It draws the curtain on an illustrious – and also controversy-hit – career after 14 seasons and Watson is hoping he can now enjoy trying to ensure the eight-placed Bombers play in the finals.

He will join one of the most illustrious retirement classes in recent memory with Luke Hodge, Nick Riewoldt, Matt Priddis, Matthew Boyd and Sam Mitchell – one of the recipients of the Brownlow medal he forfeited after the Bombers’ supplements scandal ban – all set to finish their careers at the end of this season.

Watson was one of 34 past and present Essendon players to serve a 12-month doping ban last year as a result of the club’s 2012 supplements scandal.

He was stripped of his 2012 Brownlow Medal, and the turmoil of the saga left him close to walking away from the game.

But he returned and has been in solid, if not spectacular form, despite being increasingly asked to rotate between the midfield and forward line.

He noticeably struggled during the Bombers’ win over Carlton on Saturday, finishing with just 11 disposals.

He said he would return to New York City, where he previously fled to escape the media spotlight, to continue working as a barista “at the cafe that was rated fourth-best brunch spot in New York”.

“It is called Hole in the Wall if anyone wants to know,” he said.

Watson acknowledged that the supplements scandal and its aftermath had affected his feelings about the game.

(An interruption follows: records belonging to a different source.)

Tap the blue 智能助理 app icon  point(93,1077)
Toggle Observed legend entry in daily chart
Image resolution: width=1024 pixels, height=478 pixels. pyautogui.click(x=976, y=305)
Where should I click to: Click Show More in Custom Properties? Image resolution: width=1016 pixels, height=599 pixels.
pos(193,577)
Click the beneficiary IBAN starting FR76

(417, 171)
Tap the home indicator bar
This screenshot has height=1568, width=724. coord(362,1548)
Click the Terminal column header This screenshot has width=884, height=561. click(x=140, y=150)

“There’s probably just hurt associated with it and when you get inflicted like that, with that sort of pain, then invariably the way you feel about something changes,” he said.

“The (Brownlow) medal didn’t really matter to me, it wasn’t important.

“I think the people whose opinion I value and who know me the best, they haven’t changed because I had to hand back the Brownlow Medal.”